BEGIN SOURCE TEXT

Silver's main thesis is that the Indian wars served to unify a disparate white colonial body that had previously been focused on religious and ethnic differences. Silver has some great quotes early in the book demonstrating how the religious pluralism of the New World originally forced believers away from tolerance and into purifying and divisive "revitalization movements." Presbyterians were told to renew their faith "in its former Purity" amidst two-day outdoor "covenant renewals" with dozens of ministers administering confession. Lutheran minister Heinrich Muhlenberg rejected "disorderly groups...who call themselves Lutherans" and condemned a serving girl who "forgo[t:] her German tongue," urging people to return to the old, strict German ways. Quakers too became increasingly insular as the 18th century went on, rejecting five times as many marriages as they had earlier and expelling more and more people for drunkenness and Sabbath breaking.
Most interestingly, the Indians themselves were overcome by a series of purifying religious revival movements. Nanticoke in 1749 proclaimed that God "had made brown and white people separately," and demanded distinctive Indian ways. Neolin, a Delaware, urged Indians in 1762 to "quit all Commerce with White People and Clothe themselves with skins."
When the Seven Years War arrived whites were forced to unify against the Indian threat. The most interesting thing here, though, is that the battles between the two groups were so rarely set-piece affairs, but more often barroom fights or farming squabbles that descended into extreme violence, which paradoxically shows just how close these two groups remained to the end.
The best part of the book is the continual descriptions of the fluid frontier in pre-war America, with Indians living in Christian mission towns, and with Indians travelling on white back-roads and trading in white Philadelphia. Early settlers even lynched those who attacked Indians, in order to preserve the peace between the two groups. But the war changed all that. Lynch presents a fascinating picture of a country that became more unified by becoming more divisive.
I agree with most of the skeptical reviewers here on Goodreads: this book is pretty disorganized, imbalanced, and ultimately way too long for the argumentative punch it delivers. Silver's argument reminds me a bit of Morgan in American Slavery, American Freedom, but in a much less effective and more ponderous package. The argument is that Penn. before the mid-1750's was deeply internally divided on religious and ethnic grounds to the point of barely functioning. Then 3 decades of wars with Indians on the frontier caused whites to downplay differences among themselves, play up the Indian threat, and demonize those suspected of helping or sympathizing with the Indians (especially the Quakers, French, and British). They developed a dramatized way of writing about Indian attacks called the "anti-Indian sublime" that made more politically effective speech and the silencing of those who opposed harsh policies against the Indians (not unlike the way that graphic descriptions of how bad terrorist detainees are have been used to silence criticism of certain interrogation techniques). Silver argues that this process facilitated the rise of tolerance and expanded democratic politics among whites, who sympathized with and feared the white frontiersmen who both fought off native attacks and occasionally marched to Philadelphia to demand action from the colonial government. Perfectly interesting thesis, but I would have liked to see how/whether this process played out in other colonies.

END SOURCE TEXT

Copy the passage of the book review starting at "Most interestingly, the" and ending at "to the end.", swapping in "French and Indian War" wherever "Seven Years War" appears.

BEGIN PROVIDED DATA

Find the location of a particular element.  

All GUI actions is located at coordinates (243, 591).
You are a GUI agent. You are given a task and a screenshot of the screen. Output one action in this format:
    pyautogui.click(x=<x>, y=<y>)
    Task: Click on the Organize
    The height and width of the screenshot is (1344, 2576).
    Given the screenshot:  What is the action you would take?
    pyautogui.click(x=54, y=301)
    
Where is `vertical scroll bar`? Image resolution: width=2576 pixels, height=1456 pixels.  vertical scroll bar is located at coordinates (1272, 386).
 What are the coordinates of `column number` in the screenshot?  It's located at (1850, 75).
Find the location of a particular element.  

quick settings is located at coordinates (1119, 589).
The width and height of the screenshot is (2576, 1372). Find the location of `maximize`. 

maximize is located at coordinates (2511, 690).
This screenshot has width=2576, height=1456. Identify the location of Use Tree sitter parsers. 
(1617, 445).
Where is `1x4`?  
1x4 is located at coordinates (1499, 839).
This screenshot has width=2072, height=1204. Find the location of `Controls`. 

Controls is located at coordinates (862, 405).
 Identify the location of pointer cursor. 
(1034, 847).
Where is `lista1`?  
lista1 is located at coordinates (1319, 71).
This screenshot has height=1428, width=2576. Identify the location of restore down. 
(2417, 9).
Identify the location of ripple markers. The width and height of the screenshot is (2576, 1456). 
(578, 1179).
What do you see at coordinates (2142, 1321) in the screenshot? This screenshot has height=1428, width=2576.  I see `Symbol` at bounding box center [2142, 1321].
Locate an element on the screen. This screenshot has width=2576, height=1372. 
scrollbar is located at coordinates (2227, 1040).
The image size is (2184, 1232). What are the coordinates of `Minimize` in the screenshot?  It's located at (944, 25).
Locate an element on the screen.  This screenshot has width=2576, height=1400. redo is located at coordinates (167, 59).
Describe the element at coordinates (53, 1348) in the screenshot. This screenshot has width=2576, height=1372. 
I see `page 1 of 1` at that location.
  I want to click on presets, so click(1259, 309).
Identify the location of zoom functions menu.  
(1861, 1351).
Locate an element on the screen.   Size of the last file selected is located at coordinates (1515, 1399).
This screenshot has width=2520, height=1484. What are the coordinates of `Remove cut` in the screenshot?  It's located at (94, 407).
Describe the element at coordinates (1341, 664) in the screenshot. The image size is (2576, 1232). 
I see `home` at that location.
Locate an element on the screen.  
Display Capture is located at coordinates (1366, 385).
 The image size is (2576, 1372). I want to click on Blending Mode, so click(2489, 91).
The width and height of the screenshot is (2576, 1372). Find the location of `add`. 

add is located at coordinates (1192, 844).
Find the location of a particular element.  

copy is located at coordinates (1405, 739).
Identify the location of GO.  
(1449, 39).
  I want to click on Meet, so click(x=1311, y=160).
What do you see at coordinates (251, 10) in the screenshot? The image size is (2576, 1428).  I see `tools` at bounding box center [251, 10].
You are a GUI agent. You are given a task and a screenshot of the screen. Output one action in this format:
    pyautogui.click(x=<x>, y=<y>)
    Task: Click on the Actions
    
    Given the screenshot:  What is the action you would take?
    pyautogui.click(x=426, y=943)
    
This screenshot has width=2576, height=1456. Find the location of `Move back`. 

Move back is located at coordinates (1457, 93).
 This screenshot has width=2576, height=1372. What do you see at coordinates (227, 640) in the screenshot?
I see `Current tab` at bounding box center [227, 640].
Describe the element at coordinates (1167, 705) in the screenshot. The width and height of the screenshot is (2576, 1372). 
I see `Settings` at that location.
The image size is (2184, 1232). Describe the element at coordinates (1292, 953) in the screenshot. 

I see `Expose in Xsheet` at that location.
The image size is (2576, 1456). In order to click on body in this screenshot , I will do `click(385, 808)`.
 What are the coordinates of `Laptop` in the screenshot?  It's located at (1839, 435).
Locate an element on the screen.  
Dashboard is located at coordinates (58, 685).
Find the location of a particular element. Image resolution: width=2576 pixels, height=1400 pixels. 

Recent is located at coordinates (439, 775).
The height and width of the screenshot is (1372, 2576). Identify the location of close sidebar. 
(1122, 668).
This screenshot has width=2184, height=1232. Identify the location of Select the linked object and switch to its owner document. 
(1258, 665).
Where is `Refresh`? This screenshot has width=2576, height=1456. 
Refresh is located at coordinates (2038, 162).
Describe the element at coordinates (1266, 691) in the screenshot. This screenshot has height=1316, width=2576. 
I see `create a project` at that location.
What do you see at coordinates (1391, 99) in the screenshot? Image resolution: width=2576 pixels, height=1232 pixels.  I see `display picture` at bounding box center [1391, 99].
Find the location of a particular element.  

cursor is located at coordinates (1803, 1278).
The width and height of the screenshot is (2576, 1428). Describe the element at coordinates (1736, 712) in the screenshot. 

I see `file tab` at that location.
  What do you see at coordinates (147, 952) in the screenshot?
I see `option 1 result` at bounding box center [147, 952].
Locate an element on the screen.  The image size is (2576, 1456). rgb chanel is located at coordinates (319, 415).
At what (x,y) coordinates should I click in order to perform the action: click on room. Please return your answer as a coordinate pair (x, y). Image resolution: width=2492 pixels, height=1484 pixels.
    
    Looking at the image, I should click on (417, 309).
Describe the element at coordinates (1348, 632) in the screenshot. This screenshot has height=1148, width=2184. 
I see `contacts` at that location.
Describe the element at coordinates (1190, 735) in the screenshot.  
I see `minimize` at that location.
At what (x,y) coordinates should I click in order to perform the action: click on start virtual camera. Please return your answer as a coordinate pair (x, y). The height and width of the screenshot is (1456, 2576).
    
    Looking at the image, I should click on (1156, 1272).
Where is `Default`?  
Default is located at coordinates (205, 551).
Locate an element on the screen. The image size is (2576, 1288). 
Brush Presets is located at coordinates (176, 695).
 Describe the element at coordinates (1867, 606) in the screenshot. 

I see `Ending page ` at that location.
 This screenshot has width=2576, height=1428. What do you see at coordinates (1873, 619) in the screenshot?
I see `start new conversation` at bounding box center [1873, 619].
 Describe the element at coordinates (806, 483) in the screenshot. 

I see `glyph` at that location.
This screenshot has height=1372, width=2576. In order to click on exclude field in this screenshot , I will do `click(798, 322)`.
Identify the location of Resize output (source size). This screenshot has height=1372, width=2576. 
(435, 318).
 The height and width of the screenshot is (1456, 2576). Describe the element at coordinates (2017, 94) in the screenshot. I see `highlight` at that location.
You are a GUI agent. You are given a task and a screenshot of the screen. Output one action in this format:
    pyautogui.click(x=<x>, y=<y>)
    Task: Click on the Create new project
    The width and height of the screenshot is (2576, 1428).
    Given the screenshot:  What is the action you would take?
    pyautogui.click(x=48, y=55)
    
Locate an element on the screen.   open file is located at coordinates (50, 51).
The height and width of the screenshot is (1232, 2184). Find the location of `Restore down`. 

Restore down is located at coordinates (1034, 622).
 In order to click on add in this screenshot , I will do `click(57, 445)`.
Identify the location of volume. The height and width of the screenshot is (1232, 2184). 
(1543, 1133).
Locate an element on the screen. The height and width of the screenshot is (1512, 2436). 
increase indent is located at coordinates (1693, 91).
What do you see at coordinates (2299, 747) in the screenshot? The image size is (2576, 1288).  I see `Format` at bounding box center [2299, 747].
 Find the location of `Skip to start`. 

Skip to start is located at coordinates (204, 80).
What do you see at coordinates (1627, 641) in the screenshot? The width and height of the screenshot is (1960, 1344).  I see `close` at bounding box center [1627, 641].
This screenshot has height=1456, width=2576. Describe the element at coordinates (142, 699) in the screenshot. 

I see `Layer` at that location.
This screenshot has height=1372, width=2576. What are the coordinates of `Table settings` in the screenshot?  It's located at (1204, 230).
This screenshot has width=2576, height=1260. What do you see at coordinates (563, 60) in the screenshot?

END PROVIDED DATA

ANSWER TO THIS EXERCISE:
Most interestingly, the Indians themselves were overcome by a series of purifying religious revival movements. Nanticoke in 1749 proclaimed that God "had made brown and white people separately," and demanded distinctive Indian ways. Neolin, a Delaware, urged Indians in 1762 to "quit all Commerce with White People and Clothe themselves with skins."
When the French and Indian War arrived whites were forced to unify against the Indian threat. The most interesting thing here, though, is that the battles between the two groups were so rarely set-piece affairs, but more often barroom fights or farming squabbles that descended into extreme violence, which paradoxically shows just how close these two groups remained to the end.